> [Exercise prompt] Please output exactly the lines from the one containing "Zoom out on" through the last line of the records, both included.

[Recorded data]
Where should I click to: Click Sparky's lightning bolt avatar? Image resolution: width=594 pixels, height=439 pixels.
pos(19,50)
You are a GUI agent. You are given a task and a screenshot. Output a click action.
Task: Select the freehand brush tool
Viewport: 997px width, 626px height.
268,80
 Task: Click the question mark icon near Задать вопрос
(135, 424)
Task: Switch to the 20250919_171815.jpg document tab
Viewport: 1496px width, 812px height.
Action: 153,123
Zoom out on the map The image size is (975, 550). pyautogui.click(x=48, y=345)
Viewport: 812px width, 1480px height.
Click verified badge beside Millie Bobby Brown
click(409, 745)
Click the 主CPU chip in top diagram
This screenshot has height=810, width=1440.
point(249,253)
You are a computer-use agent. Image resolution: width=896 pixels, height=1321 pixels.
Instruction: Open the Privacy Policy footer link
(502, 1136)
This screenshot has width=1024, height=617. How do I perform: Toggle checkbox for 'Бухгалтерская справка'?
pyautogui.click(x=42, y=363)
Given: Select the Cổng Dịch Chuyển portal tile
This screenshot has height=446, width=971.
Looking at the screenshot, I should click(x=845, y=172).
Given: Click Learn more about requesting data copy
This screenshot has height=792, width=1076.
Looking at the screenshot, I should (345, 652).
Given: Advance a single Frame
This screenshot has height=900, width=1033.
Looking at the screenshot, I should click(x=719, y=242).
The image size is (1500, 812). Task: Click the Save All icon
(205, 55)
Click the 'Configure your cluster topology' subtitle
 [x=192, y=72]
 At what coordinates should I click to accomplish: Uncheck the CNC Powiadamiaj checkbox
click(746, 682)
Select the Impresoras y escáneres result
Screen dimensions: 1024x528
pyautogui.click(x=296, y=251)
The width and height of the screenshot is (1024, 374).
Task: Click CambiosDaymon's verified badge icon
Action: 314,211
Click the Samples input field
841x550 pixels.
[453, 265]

> [Exercise answer]
Zoom out on the map The image size is (975, 550). pyautogui.click(x=48, y=345)
Viewport: 812px width, 1480px height.
Click verified badge beside Millie Bobby Brown
click(409, 745)
Click the 主CPU chip in top diagram
This screenshot has height=810, width=1440.
point(249,253)
You are a computer-use agent. Image resolution: width=896 pixels, height=1321 pixels.
Instruction: Open the Privacy Policy footer link
(502, 1136)
This screenshot has width=1024, height=617. How do I perform: Toggle checkbox for 'Бухгалтерская справка'?
pyautogui.click(x=42, y=363)
Given: Select the Cổng Dịch Chuyển portal tile
This screenshot has height=446, width=971.
Looking at the screenshot, I should click(x=845, y=172).
Given: Click Learn more about requesting data copy
This screenshot has height=792, width=1076.
Looking at the screenshot, I should (345, 652).
Given: Advance a single Frame
This screenshot has height=900, width=1033.
Looking at the screenshot, I should click(x=719, y=242).
The image size is (1500, 812). Task: Click the Save All icon
(205, 55)
Click the 'Configure your cluster topology' subtitle
 [x=192, y=72]
 At what coordinates should I click to accomplish: Uncheck the CNC Powiadamiaj checkbox
click(746, 682)
Select the Impresoras y escáneres result
Screen dimensions: 1024x528
pyautogui.click(x=296, y=251)
The width and height of the screenshot is (1024, 374).
Task: Click CambiosDaymon's verified badge icon
Action: 314,211
Click the Samples input field
841x550 pixels.
[453, 265]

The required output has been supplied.